Limited access to credit, programs
Democratic Sen. Tina Smith of Minnesota asked Lankford about Native access to lines of credit and risk management being complicated by the Bureau of Indian Affairs, given that a lot of Native agricultural land is held in trust by the Department of the Interior.
Lankford said that given banks will not make loans using tribal operating land or equipment as collateral, a robust crop insurance program with high baseline subsidies remains a priority for Native farmers, as some banks will account for their insurance plans as a collateral asset on loans.
Dustin Schmidt, a South Dakota farmer and member of the Rosebud Sioux Tribe, added that there is limited tribal enrollment in risk management programs due to the cost of participating.
He added that the National Oceanic and Atmospheric drought monitor, which many programs base their payouts upon, is a “huge problem” for the functionality of these programs.
“We’ve been in a severe drought for two years, and we haven’t had any according to our drought monitor,” Schmidt said. “In order to enroll into those programs, we’ve got to get that fixed.”
Kelsey Scott, director of programs at the Intertribal Agriculture Council, said that it is important to note that banks can collateralize tribal land and equipment, but will not do so.
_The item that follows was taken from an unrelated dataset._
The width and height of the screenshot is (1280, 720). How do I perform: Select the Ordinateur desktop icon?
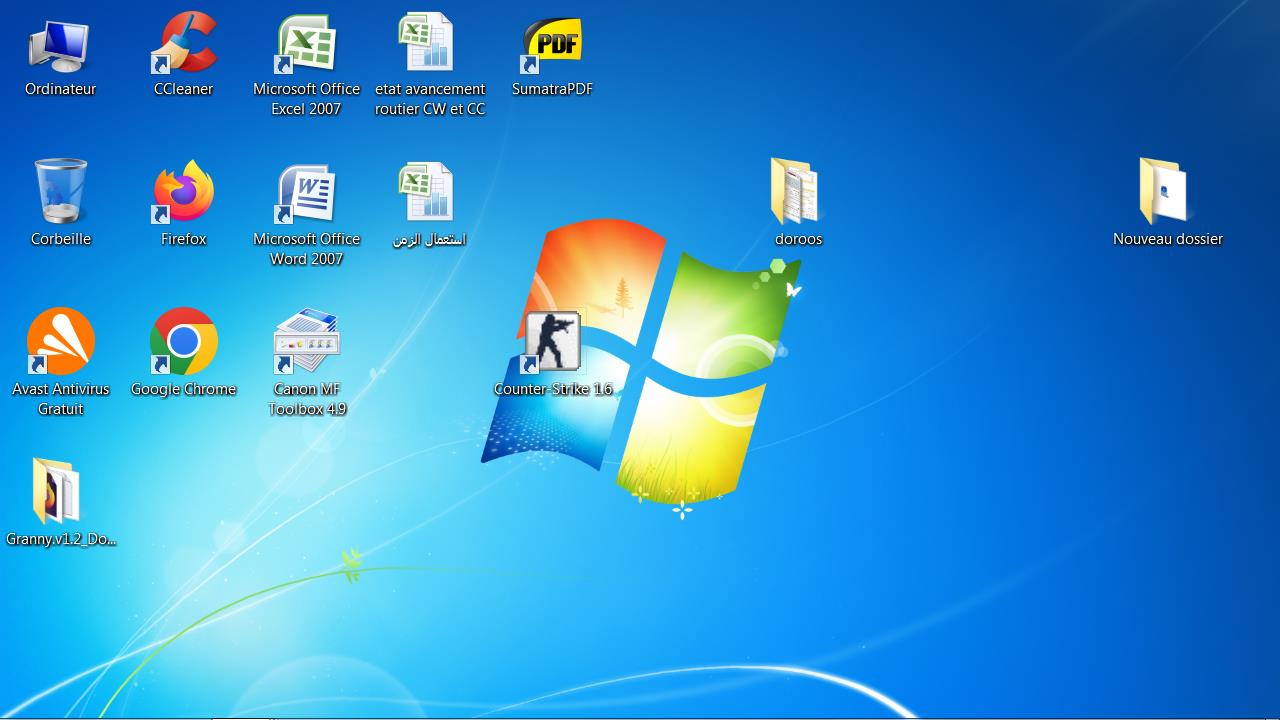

“I think that we could really reflect on the fact that the historical under-service and lack of access to USDA programs has helped to perpetuate that void of wealth in many of these communities,” Scott said.
She pointed to the “great job” that Native community development financial institutions are doing to fill this gap, and the need to develop Native-specific risk management infrastructure.
Lankford and other producers also spoke to the need to get Native producers on trade missions abroad.
“That’s key to being sovereign, is that we can expand and reach out for ourselves,” Lankford said.